Why Blocking I/O Hurts and How Asynchronous Fixes It


Problem of Blocking I/O Way

We know that, not all process in our code is CPU-bound. Some of them are I/O-bound, such as network calls, file system access, database queries, etc.

Almost software applications process a lot of I/O-bound tasks. But if and thread is blocked while waiting for an I/O operation to complete, it cannot do anything else. Result in inefficient resource utilization and poor performance.

The question is, why we don’t create a new thread for each I/O-bound task? The answer is, creating and managing threads can be expensive in terms of system resources. If we create too many threads, it can lead to thread contention, increased memory usage, and even system instability.

E.g: Java OS thread stack size is 1MB by default. If we create 1000 threads, it will consume 1GB of memory just for the thread stacks. Okay, we can pay more memory cost to create more threads, but in reality, it almost doesn’t resolve the problem.

And I think with the current prices of RAM, we don’t want to do that.

Why it takes so much cost? - “Context switching”.

We know that CPU will read from L1, L2 cache (much faster than RAM) before reading from main memory. When a thread is switched out, the CPU needs to save the current state of the thread (including registers, program counter, etc.) and load the state of the next thread to be executed. This process is called context switching.

If we always do “context switching”, the cache efficiency will lost. When a thread is switched out, the CPU’s cache may be filled with data that is relevant to the thread that is being switched out. When the next thread is switched in, it may need to access different data that is not in the cache, leading to cache misses and increased latency. Now the CPU will do useless work than doing the actual task.

Asynchronous

Because we cannot create a new thread for each I/O-bound task, we need to find a way to allow the thread to do other work while waiting for the I/O operation to complete. This is where asynchronous programming comes in.

The async concept is decoupling when and what to execute.

How does it work?

Think at the lowest level task which just do I/O operation, I call it “atomic task”. Each higher level task is composed of multiple atomic tasks, called “task chain”. When an atomic task is waiting for I/O operation to complete, it can yield control to the next atomic task.

CLASS Task
    PROPERTY next

    METHOD run()
        execute((result) -> {
            IF result.success AND next != null THEN
                next.run()
            ELSE IF NOT result.success THEN
                HandleError()
            END IF
        })
END CLASS


// usage
taskA.next <- taskB
taskB.next <- taskC

taskA.run()

Ideally, we have no blocking thread, all of them always be processed by the CPU, so the number of threads should be equal to the number of CPU cores. I will show you this problem and why in Java people usually use more threads than CPU cores right after this.

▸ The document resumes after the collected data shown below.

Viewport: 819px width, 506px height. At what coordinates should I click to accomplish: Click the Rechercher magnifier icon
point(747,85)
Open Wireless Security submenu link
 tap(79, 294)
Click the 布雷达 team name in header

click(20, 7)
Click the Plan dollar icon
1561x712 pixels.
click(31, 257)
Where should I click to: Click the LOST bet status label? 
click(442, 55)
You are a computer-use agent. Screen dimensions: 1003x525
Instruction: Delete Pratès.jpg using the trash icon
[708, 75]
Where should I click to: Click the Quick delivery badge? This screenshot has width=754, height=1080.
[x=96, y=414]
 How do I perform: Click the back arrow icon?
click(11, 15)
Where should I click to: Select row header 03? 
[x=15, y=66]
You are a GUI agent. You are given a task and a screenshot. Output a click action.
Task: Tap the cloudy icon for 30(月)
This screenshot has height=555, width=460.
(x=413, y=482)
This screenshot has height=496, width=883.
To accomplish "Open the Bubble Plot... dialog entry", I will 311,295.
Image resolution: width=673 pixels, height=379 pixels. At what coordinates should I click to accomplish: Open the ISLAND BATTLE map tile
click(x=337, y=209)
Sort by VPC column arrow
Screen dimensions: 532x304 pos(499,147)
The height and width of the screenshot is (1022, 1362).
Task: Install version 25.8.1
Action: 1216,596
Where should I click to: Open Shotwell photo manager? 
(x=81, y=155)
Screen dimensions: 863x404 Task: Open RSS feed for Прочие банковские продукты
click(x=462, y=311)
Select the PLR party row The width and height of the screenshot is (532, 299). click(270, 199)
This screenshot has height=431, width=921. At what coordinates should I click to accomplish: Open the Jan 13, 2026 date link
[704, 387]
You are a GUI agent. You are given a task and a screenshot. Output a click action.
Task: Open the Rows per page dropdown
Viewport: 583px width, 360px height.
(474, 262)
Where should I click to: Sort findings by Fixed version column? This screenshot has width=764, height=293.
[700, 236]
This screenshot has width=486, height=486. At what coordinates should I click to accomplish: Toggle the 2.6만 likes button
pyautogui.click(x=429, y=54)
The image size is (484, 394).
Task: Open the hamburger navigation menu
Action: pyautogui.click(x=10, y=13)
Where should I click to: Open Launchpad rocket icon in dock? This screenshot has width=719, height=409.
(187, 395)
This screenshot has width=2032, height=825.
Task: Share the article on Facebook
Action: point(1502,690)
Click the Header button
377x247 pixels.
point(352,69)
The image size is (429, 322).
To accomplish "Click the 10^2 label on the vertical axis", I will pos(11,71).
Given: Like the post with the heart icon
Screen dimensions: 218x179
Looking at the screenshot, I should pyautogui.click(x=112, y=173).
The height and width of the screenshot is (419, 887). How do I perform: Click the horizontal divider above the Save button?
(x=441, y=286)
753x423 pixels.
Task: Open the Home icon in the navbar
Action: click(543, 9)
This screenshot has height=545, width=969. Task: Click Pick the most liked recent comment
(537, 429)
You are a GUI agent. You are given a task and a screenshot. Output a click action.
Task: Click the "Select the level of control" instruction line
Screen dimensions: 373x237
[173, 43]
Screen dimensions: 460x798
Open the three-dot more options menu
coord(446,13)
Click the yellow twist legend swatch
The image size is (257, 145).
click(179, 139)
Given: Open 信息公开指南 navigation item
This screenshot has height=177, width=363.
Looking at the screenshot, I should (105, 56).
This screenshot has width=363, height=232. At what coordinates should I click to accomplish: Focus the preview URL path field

Some folks may ask, finally, the atomic task still needs to wait for the I/O, it still blocks the thread, right?

First, instead let the CPU wait, it hands the job of to the OS Kernel using features like epoll, IOCP and the hardware controller will notify the OS -> application when the I/O operation is complete to continue the tasks.

But some cases, such as JDBC drivers, do not support async operations, so the thread will be blocked while waiting for the I/O operation to complete.

Right, we can think about the R2DBC, but forget it, it’s just a special case about the database drivers.

Yeah, we realize that, if we have many JDBC tasks, we have no more thread to do other tasks. So we need create more threads to CPU pause current thread and swap in another one, which continue the task chain. When the JDBC’s thread is completed, the CPU will swap back the thread to continue.

With this approach, we can minimize the context switching but still do tasks efficiently.

The backpressure problem

Because in async, we can have many tasks running in fraction of second. We will accidentally DDoS our database, right?

No, the thread pool which has a limited number of threads will act as a safety valve to limit number of threads can query the database.

But if we let too many threads in thread pool, the DB will crash. Another approach is database connection pool, such as HikariCP. Especially when we use Virtual Thread that allow us to create almost unlimited threads.

Downside

For developer, we must manually split the code into pieces. We must write the “start” part, then provide a callback for the “finish” part. The thread is freed because we explicitly ended the function. So the code is harder to read, debug. I think everyone knows “callback hell”. Anyway, we have other syntax makes it easier like async/await in JavaScript, for/yield in Scala. But I think the “linear” coding style like synchronous is easier to swallow.

In next article, I will show you how the Virtual Thread works and why we should use it.

If you enjoy my posts, consider supporting ☕

👋 Are you in Vietnam? Click here to see local support options.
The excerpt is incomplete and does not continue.